*Stated goal A:* Please arrange the lines of the records below as a JSON list of strings, one string per line with blank lines left out, starting with the line that contains "Screen dimensions: 800x401" and going on through the line that contains "point(35,218)".

-- begin Given text --

Speech Synthesis¶
Models¶
Currently we support following models:
Model description | Config file | Audio Samples | Checkpoint |
---|---|---|---|
Tacotron-2 | tacotron_float.py | here | link |
Tacotron-2 GST | tacotron_gst.py | N/A | link |
WaveNet | wavenet_float.py | N/A | N/A |
Centaur | centaur_float.py | here | link |
The model specification and training parameters can be found in the corresponding config file.
Getting started¶
The current Tacotron 2 implementation supports the LJSpeech dataset and the MAILABS dataset. For more details about the model including hyperparameters and tips, see Tacotron-2. The current WaveNet implementation only supports LJSpeech.
It is recommended to start with the LJSpeech dataset to familiarize yourself with the data layer.
Get data¶
First, you need to download and extract the dataset into a directory of your choice. The extracted file should consist of a metadata.csv file and a directory of wav files. metadata.csv lists all the wav filename and their corresponding transcripts delimited by the ‘|’ character.

-- end Given text --
-- begin Data shown --

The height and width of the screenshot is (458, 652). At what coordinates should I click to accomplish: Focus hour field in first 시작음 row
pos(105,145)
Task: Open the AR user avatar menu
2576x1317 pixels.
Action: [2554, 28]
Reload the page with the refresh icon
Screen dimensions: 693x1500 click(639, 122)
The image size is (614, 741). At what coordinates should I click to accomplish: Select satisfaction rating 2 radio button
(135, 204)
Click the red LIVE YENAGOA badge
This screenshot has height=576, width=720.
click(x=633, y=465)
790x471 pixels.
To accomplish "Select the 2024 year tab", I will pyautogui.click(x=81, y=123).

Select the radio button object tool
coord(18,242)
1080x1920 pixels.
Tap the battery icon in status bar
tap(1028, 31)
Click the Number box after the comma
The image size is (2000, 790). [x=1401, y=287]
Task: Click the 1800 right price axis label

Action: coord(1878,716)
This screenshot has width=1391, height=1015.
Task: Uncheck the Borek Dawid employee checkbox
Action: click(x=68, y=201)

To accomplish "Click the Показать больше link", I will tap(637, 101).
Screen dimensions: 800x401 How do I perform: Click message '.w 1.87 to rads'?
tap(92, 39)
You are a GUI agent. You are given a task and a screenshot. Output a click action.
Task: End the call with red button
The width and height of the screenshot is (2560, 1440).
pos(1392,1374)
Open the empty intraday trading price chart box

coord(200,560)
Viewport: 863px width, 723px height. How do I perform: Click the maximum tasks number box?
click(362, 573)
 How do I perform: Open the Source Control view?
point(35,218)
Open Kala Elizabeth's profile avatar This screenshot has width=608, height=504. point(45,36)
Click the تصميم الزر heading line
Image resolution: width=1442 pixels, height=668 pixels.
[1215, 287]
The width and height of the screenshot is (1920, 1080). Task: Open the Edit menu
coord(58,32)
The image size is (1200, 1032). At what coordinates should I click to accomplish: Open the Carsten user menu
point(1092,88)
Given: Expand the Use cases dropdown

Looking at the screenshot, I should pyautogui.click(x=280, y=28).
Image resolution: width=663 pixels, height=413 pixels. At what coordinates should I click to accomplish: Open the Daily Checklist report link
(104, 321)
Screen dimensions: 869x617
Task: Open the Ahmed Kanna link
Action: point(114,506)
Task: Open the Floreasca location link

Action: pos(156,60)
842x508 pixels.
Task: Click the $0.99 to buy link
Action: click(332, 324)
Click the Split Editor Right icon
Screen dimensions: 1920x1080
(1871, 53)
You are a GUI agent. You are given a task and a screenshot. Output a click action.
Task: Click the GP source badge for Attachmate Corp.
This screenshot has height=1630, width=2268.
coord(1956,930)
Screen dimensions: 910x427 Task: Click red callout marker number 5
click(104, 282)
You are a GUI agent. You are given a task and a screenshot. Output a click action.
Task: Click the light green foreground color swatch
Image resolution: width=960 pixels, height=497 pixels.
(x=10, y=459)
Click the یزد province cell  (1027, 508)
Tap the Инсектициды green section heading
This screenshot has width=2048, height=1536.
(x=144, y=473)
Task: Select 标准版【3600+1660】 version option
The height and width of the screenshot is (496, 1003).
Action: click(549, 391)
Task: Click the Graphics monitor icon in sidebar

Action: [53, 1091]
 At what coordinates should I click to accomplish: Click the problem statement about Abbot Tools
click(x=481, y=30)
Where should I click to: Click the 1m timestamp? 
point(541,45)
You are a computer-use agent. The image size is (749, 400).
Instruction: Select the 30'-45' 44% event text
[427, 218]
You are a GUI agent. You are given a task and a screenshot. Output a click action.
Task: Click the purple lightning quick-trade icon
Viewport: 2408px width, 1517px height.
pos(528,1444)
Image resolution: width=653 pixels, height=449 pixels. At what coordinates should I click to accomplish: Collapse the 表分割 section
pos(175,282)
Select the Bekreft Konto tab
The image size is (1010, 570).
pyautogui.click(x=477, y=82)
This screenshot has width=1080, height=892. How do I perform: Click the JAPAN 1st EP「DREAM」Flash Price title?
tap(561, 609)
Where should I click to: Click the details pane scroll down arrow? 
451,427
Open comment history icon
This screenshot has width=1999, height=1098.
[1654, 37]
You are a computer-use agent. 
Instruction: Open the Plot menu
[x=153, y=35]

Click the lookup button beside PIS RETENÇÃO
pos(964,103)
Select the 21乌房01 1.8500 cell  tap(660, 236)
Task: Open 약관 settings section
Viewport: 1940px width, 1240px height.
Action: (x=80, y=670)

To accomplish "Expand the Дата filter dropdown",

-- end Data shown --

*Stated goal B:* Reproduce the speech synthesis page above word for word, starting with "Speech Synthesis¶" and going on through "the data layer.".

*Task solution A:*
[
  "Screen dimensions: 800x401 How do I perform: Click message '.w 1.87 to rads'?",
  "tap(92, 39)",
  "You are a GUI agent. You are given a task and a screenshot. Output a click action.",
  "Task: End the call with red button",
  "The width and height of the screenshot is (2560, 1440).",
  "pos(1392,1374)",
  "Open the empty intraday trading price chart box",
  "coord(200,560)",
  "Viewport: 863px width, 723px height. How do I perform: Click the maximum tasks number box?",
  "click(362, 573)",
  " How do I perform: Open the Source Control view?",
  "point(35,218)"
]

*Task solution B:*
Speech Synthesis¶
Models¶
Currently we support following models:
Model description | Config file | Audio Samples | Checkpoint |
---|---|---|---|
Tacotron-2 | tacotron_float.py | here | link |
Tacotron-2 GST | tacotron_gst.py | N/A | link |
WaveNet | wavenet_float.py | N/A | N/A |
Centaur | centaur_float.py | here | link |
The model specification and training parameters can be found in the corresponding config file.
Getting started¶
The current Tacotron 2 implementation supports the LJSpeech dataset and the MAILABS dataset. For more details about the model including hyperparameters and tips, see Tacotron-2. The current WaveNet implementation only supports LJSpeech.
It is recommended to start with the LJSpeech dataset to familiarize yourself with the data layer.